● WHAT TO DO
Copy the material below verbatim, line for line, keeping every word, number, and punctuation mark unchanged.

= = =

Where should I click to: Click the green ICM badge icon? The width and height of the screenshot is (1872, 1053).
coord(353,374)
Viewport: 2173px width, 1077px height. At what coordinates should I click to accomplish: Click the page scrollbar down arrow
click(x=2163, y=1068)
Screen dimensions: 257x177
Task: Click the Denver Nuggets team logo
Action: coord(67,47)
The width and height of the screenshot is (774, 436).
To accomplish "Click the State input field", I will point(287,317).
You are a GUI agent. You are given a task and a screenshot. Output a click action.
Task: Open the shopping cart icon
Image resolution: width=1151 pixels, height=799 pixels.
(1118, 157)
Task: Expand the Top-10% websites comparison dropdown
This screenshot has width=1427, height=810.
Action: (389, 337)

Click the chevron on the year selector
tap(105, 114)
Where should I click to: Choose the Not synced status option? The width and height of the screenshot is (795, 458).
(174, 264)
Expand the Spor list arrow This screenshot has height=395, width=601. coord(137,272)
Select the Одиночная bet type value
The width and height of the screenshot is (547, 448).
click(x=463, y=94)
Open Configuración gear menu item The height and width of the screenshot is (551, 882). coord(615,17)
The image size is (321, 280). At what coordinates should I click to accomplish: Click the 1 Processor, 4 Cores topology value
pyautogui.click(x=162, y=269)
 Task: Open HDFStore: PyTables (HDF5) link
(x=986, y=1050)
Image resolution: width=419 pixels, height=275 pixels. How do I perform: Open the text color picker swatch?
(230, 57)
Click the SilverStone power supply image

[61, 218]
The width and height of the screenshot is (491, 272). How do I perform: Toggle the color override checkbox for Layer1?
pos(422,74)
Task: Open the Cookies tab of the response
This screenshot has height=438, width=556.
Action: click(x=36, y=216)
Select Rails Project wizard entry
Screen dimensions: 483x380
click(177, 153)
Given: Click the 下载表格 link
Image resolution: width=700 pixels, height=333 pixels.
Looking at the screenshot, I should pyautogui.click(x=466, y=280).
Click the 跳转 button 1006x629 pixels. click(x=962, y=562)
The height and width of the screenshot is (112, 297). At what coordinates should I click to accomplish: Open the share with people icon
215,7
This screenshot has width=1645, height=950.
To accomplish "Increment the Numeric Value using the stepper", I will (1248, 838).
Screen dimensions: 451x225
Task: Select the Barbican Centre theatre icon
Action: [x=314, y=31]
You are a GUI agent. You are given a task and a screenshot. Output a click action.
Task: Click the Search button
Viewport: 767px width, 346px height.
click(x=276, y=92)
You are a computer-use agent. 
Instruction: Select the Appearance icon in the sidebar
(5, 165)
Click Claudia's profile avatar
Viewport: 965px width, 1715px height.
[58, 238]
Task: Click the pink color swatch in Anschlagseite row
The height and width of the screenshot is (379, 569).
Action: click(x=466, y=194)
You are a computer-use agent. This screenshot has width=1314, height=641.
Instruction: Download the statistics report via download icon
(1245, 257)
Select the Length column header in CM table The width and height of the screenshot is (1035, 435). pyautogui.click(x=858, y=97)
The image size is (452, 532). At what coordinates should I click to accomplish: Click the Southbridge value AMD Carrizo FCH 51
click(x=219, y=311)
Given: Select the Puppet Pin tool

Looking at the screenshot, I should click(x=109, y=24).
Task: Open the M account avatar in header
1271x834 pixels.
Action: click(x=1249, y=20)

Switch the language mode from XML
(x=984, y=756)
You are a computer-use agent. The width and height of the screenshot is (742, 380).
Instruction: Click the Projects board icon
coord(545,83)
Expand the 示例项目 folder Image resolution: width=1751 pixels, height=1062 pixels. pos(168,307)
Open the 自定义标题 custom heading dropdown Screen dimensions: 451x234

= = =

● WRITTEN RESPONSE
Where should I click to: Click the green ICM badge icon? The width and height of the screenshot is (1872, 1053).
coord(353,374)
Viewport: 2173px width, 1077px height. At what coordinates should I click to accomplish: Click the page scrollbar down arrow
click(x=2163, y=1068)
Screen dimensions: 257x177
Task: Click the Denver Nuggets team logo
Action: coord(67,47)
The width and height of the screenshot is (774, 436).
To accomplish "Click the State input field", I will point(287,317).
You are a GUI agent. You are given a task and a screenshot. Output a click action.
Task: Open the shopping cart icon
Image resolution: width=1151 pixels, height=799 pixels.
(1118, 157)
Task: Expand the Top-10% websites comparison dropdown
This screenshot has width=1427, height=810.
Action: (389, 337)

Click the chevron on the year selector
tap(105, 114)
Where should I click to: Choose the Not synced status option? The width and height of the screenshot is (795, 458).
(174, 264)
Expand the Spor list arrow This screenshot has height=395, width=601. coord(137,272)
Select the Одиночная bet type value
The width and height of the screenshot is (547, 448).
click(x=463, y=94)
Open Configuración gear menu item The height and width of the screenshot is (551, 882). coord(615,17)
The image size is (321, 280). At what coordinates should I click to accomplish: Click the 1 Processor, 4 Cores topology value
pyautogui.click(x=162, y=269)
 Task: Open HDFStore: PyTables (HDF5) link
(x=986, y=1050)
Image resolution: width=419 pixels, height=275 pixels. How do I perform: Open the text color picker swatch?
(230, 57)
Click the SilverStone power supply image

[61, 218]
The width and height of the screenshot is (491, 272). How do I perform: Toggle the color override checkbox for Layer1?
pos(422,74)
Task: Open the Cookies tab of the response
This screenshot has height=438, width=556.
Action: click(x=36, y=216)
Select Rails Project wizard entry
Screen dimensions: 483x380
click(177, 153)
Given: Click the 下载表格 link
Image resolution: width=700 pixels, height=333 pixels.
Looking at the screenshot, I should pyautogui.click(x=466, y=280).
Click the 跳转 button 1006x629 pixels. click(x=962, y=562)
The height and width of the screenshot is (112, 297). At what coordinates should I click to accomplish: Open the share with people icon
215,7
This screenshot has width=1645, height=950.
To accomplish "Increment the Numeric Value using the stepper", I will (1248, 838).
Screen dimensions: 451x225
Task: Select the Barbican Centre theatre icon
Action: [x=314, y=31]
You are a GUI agent. You are given a task and a screenshot. Output a click action.
Task: Click the Search button
Viewport: 767px width, 346px height.
click(x=276, y=92)
You are a computer-use agent. 
Instruction: Select the Appearance icon in the sidebar
(5, 165)
Click Claudia's profile avatar
Viewport: 965px width, 1715px height.
[58, 238]
Task: Click the pink color swatch in Anschlagseite row
The height and width of the screenshot is (379, 569).
Action: click(x=466, y=194)
You are a computer-use agent. This screenshot has width=1314, height=641.
Instruction: Download the statistics report via download icon
(1245, 257)
Select the Length column header in CM table The width and height of the screenshot is (1035, 435). pyautogui.click(x=858, y=97)
The image size is (452, 532). At what coordinates should I click to accomplish: Click the Southbridge value AMD Carrizo FCH 51
click(x=219, y=311)
Given: Select the Puppet Pin tool

Looking at the screenshot, I should click(x=109, y=24).
Task: Open the M account avatar in header
1271x834 pixels.
Action: click(x=1249, y=20)

Switch the language mode from XML
(x=984, y=756)
You are a computer-use agent. The width and height of the screenshot is (742, 380).
Instruction: Click the Projects board icon
coord(545,83)
Expand the 示例项目 folder Image resolution: width=1751 pixels, height=1062 pixels. pos(168,307)
Open the 自定义标题 custom heading dropdown Screen dimensions: 451x234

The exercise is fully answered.